**Required task:**
Rewrite every line of the listing below as a Markdown table with the columns "No." and "Text", numbering each line in order and omitting the blank ones.

--

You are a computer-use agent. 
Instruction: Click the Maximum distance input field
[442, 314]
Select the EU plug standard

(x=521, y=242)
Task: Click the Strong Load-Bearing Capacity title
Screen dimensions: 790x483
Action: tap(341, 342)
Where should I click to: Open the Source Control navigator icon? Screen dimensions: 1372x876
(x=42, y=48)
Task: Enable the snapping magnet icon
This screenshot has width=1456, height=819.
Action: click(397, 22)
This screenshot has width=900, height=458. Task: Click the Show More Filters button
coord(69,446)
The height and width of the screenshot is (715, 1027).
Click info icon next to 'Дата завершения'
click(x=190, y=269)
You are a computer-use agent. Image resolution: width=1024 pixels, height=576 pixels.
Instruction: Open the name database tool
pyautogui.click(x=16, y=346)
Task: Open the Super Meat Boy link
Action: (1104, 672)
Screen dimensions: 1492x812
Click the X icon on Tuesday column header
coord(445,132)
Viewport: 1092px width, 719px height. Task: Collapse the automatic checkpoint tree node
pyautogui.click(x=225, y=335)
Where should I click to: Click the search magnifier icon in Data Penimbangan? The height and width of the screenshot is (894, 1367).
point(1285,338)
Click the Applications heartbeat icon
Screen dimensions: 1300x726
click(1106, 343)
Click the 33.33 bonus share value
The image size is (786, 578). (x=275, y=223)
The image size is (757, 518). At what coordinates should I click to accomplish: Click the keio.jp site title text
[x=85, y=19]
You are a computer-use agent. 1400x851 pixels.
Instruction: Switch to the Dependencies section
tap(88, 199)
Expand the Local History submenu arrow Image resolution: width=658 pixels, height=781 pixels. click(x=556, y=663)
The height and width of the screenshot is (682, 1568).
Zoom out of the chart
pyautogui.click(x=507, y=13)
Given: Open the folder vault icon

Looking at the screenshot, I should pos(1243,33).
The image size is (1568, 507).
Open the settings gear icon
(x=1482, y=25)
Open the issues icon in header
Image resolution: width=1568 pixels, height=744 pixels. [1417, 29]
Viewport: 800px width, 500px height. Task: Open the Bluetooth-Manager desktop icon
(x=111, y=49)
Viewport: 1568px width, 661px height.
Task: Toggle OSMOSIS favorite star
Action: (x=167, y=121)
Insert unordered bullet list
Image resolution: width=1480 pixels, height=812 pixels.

--

**Right answer:**
| No. | Text |
|---|---|
| 1 | You are a computer-use agent.  |
| 2 | Instruction: Click the Maximum distance input field |
| 3 | [442, 314] |
| 4 | Select the EU plug standard |
| 5 | (x=521, y=242) |
| 6 | Task: Click the Strong Load-Bearing Capacity title |
| 7 | Screen dimensions: 790x483 |
| 8 | Action: tap(341, 342) |
| 9 | Where should I click to: Open the Source Control navigator icon? Screen dimensions: 1372x876 |
| 10 | (x=42, y=48) |
| 11 | Task: Enable the snapping magnet icon |
| 12 | This screenshot has width=1456, height=819. |
| 13 | Action: click(397, 22) |
| 14 | This screenshot has width=900, height=458. Task: Click the Show More Filters button |
| 15 | coord(69,446) |
| 16 | The height and width of the screenshot is (715, 1027). |
| 17 | Click info icon next to 'Дата завершения' |
| 18 | click(x=190, y=269) |
| 19 | You are a computer-use agent. Image resolution: width=1024 pixels, height=576 pixels. |
| 20 | Instruction: Open the name database tool |
| 21 | pyautogui.click(x=16, y=346) |
| 22 | Task: Open the Super Meat Boy link |
| 23 | Action: (1104, 672) |
| 24 | Screen dimensions: 1492x812 |
| 25 | Click the X icon on Tuesday column header |
| 26 | coord(445,132) |
| 27 | Viewport: 1092px width, 719px height. Task: Collapse the automatic checkpoint tree node |
| 28 | pyautogui.click(x=225, y=335) |
| 29 | Where should I click to: Click the search magnifier icon in Data Penimbangan? The height and width of the screenshot is (894, 1367). |
| 30 | point(1285,338) |
| 31 | Click the Applications heartbeat icon |
| 32 | Screen dimensions: 1300x726 |
| 33 | click(1106, 343) |
| 34 | Click the 33.33 bonus share value |
| 35 | The image size is (786, 578). (x=275, y=223) |
| 36 | The image size is (757, 518). At what coordinates should I click to accomplish: Click the keio.jp site title text |
| 37 | [x=85, y=19] |
| 38 | You are a computer-use agent. 1400x851 pixels. |
| 39 | Instruction: Switch to the Dependencies section |
| 40 | tap(88, 199) |
| 41 | Expand the Local History submenu arrow Image resolution: width=658 pixels, height=781 pixels. click(x=556, y=663) |
| 42 | The height and width of the screenshot is (682, 1568). |
| 43 | Zoom out of the chart |
| 44 | pyautogui.click(x=507, y=13) |
| 45 | Given: Open the folder vault icon |
| 46 | Looking at the screenshot, I should pos(1243,33). |
| 47 | The image size is (1568, 507). |
| 48 | Open the settings gear icon |
| 49 | (x=1482, y=25) |
| 50 | Open the issues icon in header |
| 51 | Image resolution: width=1568 pixels, height=744 pixels. [1417, 29] |
| 52 | Viewport: 800px width, 500px height. Task: Open the Bluetooth-Manager desktop icon |
| 53 | (x=111, y=49) |
| 54 | Viewport: 1568px width, 661px height. |
| 55 | Task: Toggle OSMOSIS favorite star |
| 56 | Action: (x=167, y=121) |
| 57 | Insert unordered bullet list |
| 58 | Image resolution: width=1480 pixels, height=812 pixels. |